아래 기록 전체를 빈 줄은 빼고 한 줄씩 번호를 매긴 목록으로 나타내세요.

□ □ □ □ □ □ □

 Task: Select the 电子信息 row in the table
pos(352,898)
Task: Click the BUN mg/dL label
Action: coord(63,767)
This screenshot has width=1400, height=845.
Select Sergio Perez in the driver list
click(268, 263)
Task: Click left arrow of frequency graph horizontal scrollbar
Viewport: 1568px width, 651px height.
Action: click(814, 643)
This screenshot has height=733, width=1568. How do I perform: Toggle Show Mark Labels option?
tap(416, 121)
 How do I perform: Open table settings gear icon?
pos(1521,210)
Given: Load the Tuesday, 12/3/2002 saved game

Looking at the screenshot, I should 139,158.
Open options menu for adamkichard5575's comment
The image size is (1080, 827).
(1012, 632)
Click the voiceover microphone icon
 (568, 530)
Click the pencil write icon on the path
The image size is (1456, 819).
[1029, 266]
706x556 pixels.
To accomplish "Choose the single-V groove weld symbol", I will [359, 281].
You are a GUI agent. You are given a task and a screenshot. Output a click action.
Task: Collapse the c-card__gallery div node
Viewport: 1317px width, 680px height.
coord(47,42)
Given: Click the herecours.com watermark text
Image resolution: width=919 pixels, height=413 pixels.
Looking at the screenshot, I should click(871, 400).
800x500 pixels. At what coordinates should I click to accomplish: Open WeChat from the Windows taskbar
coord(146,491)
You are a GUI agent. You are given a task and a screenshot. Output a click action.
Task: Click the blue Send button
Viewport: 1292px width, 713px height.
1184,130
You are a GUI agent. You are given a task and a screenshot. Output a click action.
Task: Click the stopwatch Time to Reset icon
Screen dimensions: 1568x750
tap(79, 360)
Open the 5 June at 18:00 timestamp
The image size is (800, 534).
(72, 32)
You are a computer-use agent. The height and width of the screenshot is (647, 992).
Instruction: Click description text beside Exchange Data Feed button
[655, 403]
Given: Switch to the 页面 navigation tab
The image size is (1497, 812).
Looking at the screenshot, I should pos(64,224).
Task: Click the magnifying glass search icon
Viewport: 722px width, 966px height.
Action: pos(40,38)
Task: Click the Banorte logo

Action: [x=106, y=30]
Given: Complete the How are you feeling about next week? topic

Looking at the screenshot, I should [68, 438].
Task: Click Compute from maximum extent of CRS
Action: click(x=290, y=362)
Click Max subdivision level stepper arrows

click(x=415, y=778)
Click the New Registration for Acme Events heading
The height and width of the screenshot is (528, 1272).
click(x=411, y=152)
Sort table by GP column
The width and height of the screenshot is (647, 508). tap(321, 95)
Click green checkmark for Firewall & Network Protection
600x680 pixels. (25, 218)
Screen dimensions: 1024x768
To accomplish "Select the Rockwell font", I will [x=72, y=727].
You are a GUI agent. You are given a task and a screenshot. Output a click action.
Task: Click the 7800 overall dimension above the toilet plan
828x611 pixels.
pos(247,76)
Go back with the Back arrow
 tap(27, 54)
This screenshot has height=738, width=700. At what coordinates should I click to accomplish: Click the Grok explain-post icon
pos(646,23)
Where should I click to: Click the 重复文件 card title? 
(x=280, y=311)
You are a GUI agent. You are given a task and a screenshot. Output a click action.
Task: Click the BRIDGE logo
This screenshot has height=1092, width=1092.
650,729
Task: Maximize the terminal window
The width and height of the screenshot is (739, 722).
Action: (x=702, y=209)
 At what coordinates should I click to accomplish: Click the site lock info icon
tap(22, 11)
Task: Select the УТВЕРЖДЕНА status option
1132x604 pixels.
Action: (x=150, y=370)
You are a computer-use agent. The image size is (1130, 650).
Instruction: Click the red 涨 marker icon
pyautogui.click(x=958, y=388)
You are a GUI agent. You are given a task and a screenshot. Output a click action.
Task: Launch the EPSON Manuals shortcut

□ □ □ □ □ □ □

### [과제 답변]
1.  Task: Select the 电子信息 row in the table
2. pos(352,898)
3. Task: Click the BUN mg/dL label
4. Action: coord(63,767)
5. This screenshot has width=1400, height=845.
6. Select Sergio Perez in the driver list
7. click(268, 263)
8. Task: Click left arrow of frequency graph horizontal scrollbar
9. Viewport: 1568px width, 651px height.
10. Action: click(814, 643)
11. This screenshot has height=733, width=1568. How do I perform: Toggle Show Mark Labels option?
12. tap(416, 121)
13.  How do I perform: Open table settings gear icon?
14. pos(1521,210)
15. Given: Load the Tuesday, 12/3/2002 saved game
16. Looking at the screenshot, I should 139,158.
17. Open options menu for adamkichard5575's comment
18. The image size is (1080, 827).
19. (1012, 632)
20. Click the voiceover microphone icon
21.  (568, 530)
22. Click the pencil write icon on the path
23. The image size is (1456, 819).
24. [1029, 266]
25. 706x556 pixels.
26. To accomplish "Choose the single-V groove weld symbol", I will [359, 281].
27. You are a GUI agent. You are given a task and a screenshot. Output a click action.
28. Task: Collapse the c-card__gallery div node
29. Viewport: 1317px width, 680px height.
30. coord(47,42)
31. Given: Click the herecours.com watermark text
32. Image resolution: width=919 pixels, height=413 pixels.
33. Looking at the screenshot, I should click(871, 400).
34. 800x500 pixels. At what coordinates should I click to accomplish: Open WeChat from the Windows taskbar
35. coord(146,491)
36. You are a GUI agent. You are given a task and a screenshot. Output a click action.
37. Task: Click the blue Send button
38. Viewport: 1292px width, 713px height.
39. 1184,130
40. You are a GUI agent. You are given a task and a screenshot. Output a click action.
41. Task: Click the stopwatch Time to Reset icon
42. Screen dimensions: 1568x750
43. tap(79, 360)
44. Open the 5 June at 18:00 timestamp
45. The image size is (800, 534).
46. (72, 32)
47. You are a computer-use agent. The height and width of the screenshot is (647, 992).
48. Instruction: Click description text beside Exchange Data Feed button
49. [655, 403]
50. Given: Switch to the 页面 navigation tab
51. The image size is (1497, 812).
52. Looking at the screenshot, I should pos(64,224).
53. Task: Click the magnifying glass search icon
54. Viewport: 722px width, 966px height.
55. Action: pos(40,38)
56. Task: Click the Banorte logo
57. Action: [x=106, y=30]
58. Given: Complete the How are you feeling about next week? topic
59. Looking at the screenshot, I should [68, 438].
60. Task: Click Compute from maximum extent of CRS
61. Action: click(x=290, y=362)
62. Click Max subdivision level stepper arrows
63. click(x=415, y=778)
64. Click the New Registration for Acme Events heading
65. The height and width of the screenshot is (528, 1272).
66. click(x=411, y=152)
67. Sort table by GP column
68. The width and height of the screenshot is (647, 508). tap(321, 95)
69. Click green checkmark for Firewall & Network Protection
70. 600x680 pixels. (25, 218)
71. Screen dimensions: 1024x768
72. To accomplish "Select the Rockwell font", I will [x=72, y=727].
73. You are a GUI agent. You are given a task and a screenshot. Output a click action.
74. Task: Click the 7800 overall dimension above the toilet plan
75. 828x611 pixels.
76. pos(247,76)
77. Go back with the Back arrow
78.  tap(27, 54)
79. This screenshot has height=738, width=700. At what coordinates should I click to accomplish: Click the Grok explain-post icon
80. pos(646,23)
81. Where should I click to: Click the 重复文件 card title? 
82. (x=280, y=311)
83. You are a GUI agent. You are given a task and a screenshot. Output a click action.
84. Task: Click the BRIDGE logo
85. This screenshot has height=1092, width=1092.
86. 650,729
87. Task: Maximize the terminal window
88. The width and height of the screenshot is (739, 722).
89. Action: (x=702, y=209)
90.  At what coordinates should I click to accomplish: Click the site lock info icon
91. tap(22, 11)
92. Task: Select the УТВЕРЖДЕНА status option
93. 1132x604 pixels.
94. Action: (x=150, y=370)
95. You are a computer-use agent. The image size is (1130, 650).
96. Instruction: Click the red 涨 marker icon
97. pyautogui.click(x=958, y=388)
98. You are a GUI agent. You are given a task and a screenshot. Output a click action.
99. Task: Launch the EPSON Manuals shortcut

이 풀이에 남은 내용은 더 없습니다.